Pt100 Sensor – What It Is, How It Works & Applications

What is a Pt100 Sensor?

A Pt100 sensor is a type of platinum resistance temperature detector (RTD) that has a resistance of exactly 100 ohms at 0°C. The term “Pt” stands for platinum, and “100” refers to the resistance value in ohms. Pt100 sensors are widely used in industrial temperature measurement thanks to their excellent accuracy, repeatability, and long-term stability.

Pt100s operate according to the principles defined by IEC 60751, with a standard resistance change of approximately 0.385 Ω/°C across the 0°C to 100°C range. These sensors are commonly referred to as RTDs (Resistance Temperature Detectors) or PRTs (Platinum Resistance Thermometers).

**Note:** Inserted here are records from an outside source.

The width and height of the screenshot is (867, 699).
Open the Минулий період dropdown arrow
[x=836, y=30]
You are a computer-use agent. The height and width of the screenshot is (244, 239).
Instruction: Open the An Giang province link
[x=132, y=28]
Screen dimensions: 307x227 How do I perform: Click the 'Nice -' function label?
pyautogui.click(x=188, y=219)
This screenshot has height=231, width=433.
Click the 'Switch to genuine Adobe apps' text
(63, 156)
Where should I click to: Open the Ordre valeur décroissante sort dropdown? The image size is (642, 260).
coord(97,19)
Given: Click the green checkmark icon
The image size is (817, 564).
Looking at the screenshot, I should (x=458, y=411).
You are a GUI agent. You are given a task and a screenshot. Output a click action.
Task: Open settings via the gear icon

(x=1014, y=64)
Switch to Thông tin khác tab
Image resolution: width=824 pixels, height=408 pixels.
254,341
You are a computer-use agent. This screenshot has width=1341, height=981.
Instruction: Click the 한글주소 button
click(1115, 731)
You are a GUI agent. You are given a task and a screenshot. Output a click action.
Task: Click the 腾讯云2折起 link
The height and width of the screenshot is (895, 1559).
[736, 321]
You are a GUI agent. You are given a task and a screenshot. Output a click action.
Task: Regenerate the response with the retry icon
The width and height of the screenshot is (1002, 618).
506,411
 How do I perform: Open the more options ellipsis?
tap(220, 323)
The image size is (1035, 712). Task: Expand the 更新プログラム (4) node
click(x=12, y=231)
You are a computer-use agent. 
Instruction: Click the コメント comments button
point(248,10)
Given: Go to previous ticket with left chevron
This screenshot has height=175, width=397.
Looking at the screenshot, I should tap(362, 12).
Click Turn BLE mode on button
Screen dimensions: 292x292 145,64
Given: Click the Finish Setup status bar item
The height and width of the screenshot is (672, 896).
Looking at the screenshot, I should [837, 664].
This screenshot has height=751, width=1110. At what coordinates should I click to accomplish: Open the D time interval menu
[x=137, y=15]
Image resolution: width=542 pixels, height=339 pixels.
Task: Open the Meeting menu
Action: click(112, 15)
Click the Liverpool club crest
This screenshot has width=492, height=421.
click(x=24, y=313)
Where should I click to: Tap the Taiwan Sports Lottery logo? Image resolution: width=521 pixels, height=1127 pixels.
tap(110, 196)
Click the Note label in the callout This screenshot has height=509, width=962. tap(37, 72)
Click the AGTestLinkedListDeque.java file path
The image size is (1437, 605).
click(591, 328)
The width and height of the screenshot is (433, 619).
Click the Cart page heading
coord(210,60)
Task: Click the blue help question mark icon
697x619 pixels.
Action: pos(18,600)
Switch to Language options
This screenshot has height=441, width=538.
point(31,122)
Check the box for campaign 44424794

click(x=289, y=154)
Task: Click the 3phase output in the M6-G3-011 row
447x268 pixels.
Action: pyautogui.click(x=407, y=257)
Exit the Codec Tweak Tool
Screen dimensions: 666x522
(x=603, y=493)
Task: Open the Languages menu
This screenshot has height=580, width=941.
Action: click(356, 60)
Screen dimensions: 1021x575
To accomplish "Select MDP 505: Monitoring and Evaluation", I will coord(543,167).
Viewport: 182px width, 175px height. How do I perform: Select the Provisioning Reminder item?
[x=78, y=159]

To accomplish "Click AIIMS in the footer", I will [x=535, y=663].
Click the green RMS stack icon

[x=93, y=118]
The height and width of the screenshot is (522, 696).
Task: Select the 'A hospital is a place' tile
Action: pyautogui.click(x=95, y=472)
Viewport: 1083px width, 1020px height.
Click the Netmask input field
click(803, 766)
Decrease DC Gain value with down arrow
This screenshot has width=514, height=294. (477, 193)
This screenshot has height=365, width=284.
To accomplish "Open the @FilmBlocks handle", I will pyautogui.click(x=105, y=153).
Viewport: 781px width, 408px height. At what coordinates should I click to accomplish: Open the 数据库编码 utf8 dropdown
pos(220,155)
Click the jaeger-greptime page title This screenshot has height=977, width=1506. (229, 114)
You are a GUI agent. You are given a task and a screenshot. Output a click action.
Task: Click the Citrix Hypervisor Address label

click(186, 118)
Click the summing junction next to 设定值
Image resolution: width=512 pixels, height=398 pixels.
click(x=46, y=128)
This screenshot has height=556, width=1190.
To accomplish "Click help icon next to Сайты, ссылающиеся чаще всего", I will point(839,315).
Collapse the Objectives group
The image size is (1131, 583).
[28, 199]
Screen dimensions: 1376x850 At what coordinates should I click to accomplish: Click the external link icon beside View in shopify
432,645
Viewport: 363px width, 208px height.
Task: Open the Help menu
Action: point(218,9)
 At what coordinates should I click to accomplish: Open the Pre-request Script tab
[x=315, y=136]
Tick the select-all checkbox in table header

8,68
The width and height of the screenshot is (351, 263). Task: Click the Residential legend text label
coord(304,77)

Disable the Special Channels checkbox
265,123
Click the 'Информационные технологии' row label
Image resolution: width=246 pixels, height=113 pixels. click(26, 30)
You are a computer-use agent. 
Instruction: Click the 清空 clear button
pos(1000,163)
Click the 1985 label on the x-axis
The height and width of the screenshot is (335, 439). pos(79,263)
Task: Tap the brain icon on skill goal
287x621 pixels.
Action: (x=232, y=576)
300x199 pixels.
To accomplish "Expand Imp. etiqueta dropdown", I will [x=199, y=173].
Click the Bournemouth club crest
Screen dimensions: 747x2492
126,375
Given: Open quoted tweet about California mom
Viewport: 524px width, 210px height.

We offer a wide range of Pt100 sensors designed and manufactured in the UK to meet industry standards. For applications requiring higher resistance, we also supply Pt1000 sensors.

IEC 60751 Standards & Pt100 Sensor Tolerances

The IEC 60751 standard governs the design and performance of Pt100 sensors and other platinum resistance temperature detectors (RTDs) used in industrial applications across the UK and worldwide. Under this standard, an RTD includes the sensing element, internal wiring, external terminals, and any protective sheath if present. Connection heads and mounting hardware may also be part of the assembly.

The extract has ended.